Regulated by the Financial Service Regulatory Authority (the “FSRA”) as a category 4 to operate a Private Financing Platform.


A Private Financing Platform (PFP) allows:

  • Introduction of private lenders to private borrowers;
  • Introduction of private investors to private issuers (of e.g. shares);
  • Introduction of private trade finance lenders to private trading companies; and
  • Facilitation of the above mentioned activities via e.g. intermediary investment vehicle etc.

The payments for the transactions concluded on a PFP can be processed by the PFP if its Operator is allowed to hold Client Money.

A PFP is an online (electronic) platform that allows private companies, such as start ups and small and medium enterprises (“SMEs”) from early to pre IPO stage, to source financing from private and institutional investors to launch and scale their businesses.

PFPs may include equity funding, private placement and invoice financing platforms that leverage data and technology to unlock new ways of raising money for small businesses from professional investors such as high net worth individuals, private equity, venture capital, family offices, accelerators/incubators and angel investors.

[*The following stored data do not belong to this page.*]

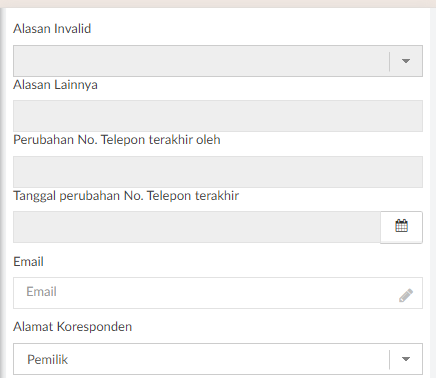The height and width of the screenshot is (378, 436).
Task: Click the Email field label
Action: pos(28,262)
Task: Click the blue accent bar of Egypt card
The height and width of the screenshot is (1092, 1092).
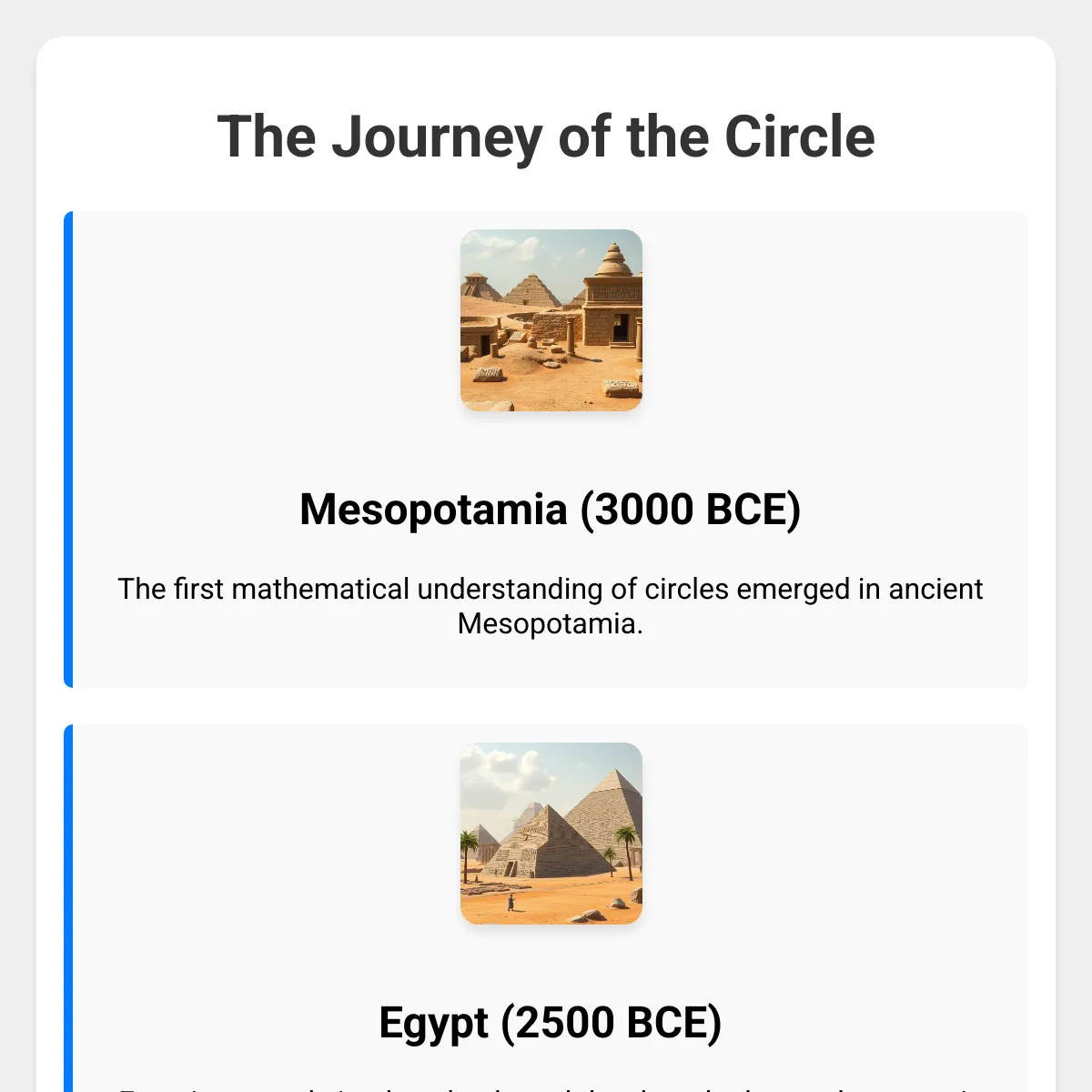Action: click(68, 910)
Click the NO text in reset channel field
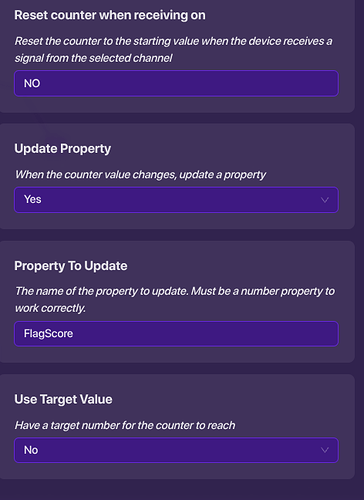Screen dimensions: 364x500 click(x=32, y=83)
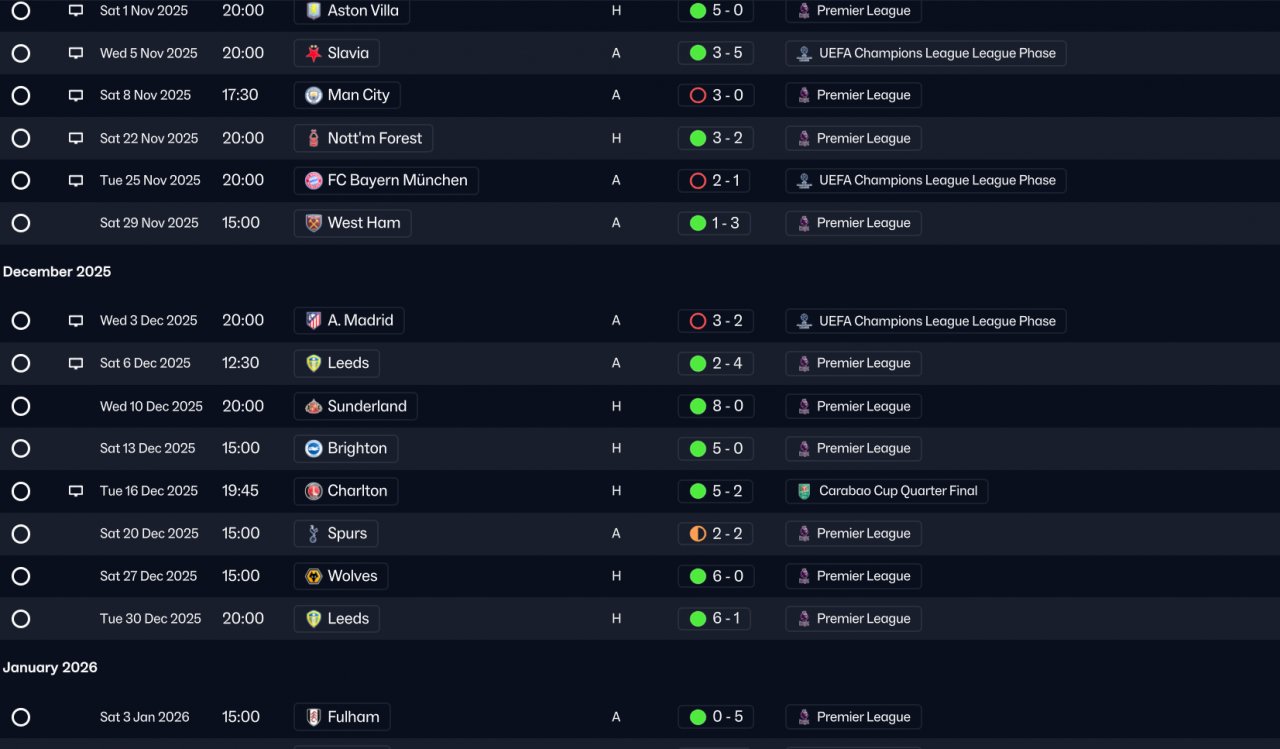
Task: Click the Man City club badge
Action: tap(314, 95)
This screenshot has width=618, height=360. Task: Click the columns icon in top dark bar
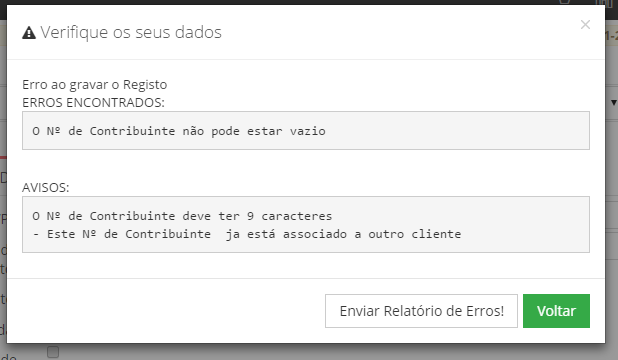pos(604,2)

Only corporate bodies (and not individuals) are allowed to seek financing through PFP The Operator of a PFP provides the following:

  • Information about the companies seeking funding (as a result of due diligence carried by the Operator);
  • Follow up on repayments and facilitation of repayments from those companies to investors/lenders (but not being a collector);
  • Structuring investments via an SPV to facilitate the transaction; and
  • If allowed to hold Client Money, processing payments from the investors/lenders to companies and later repayment back.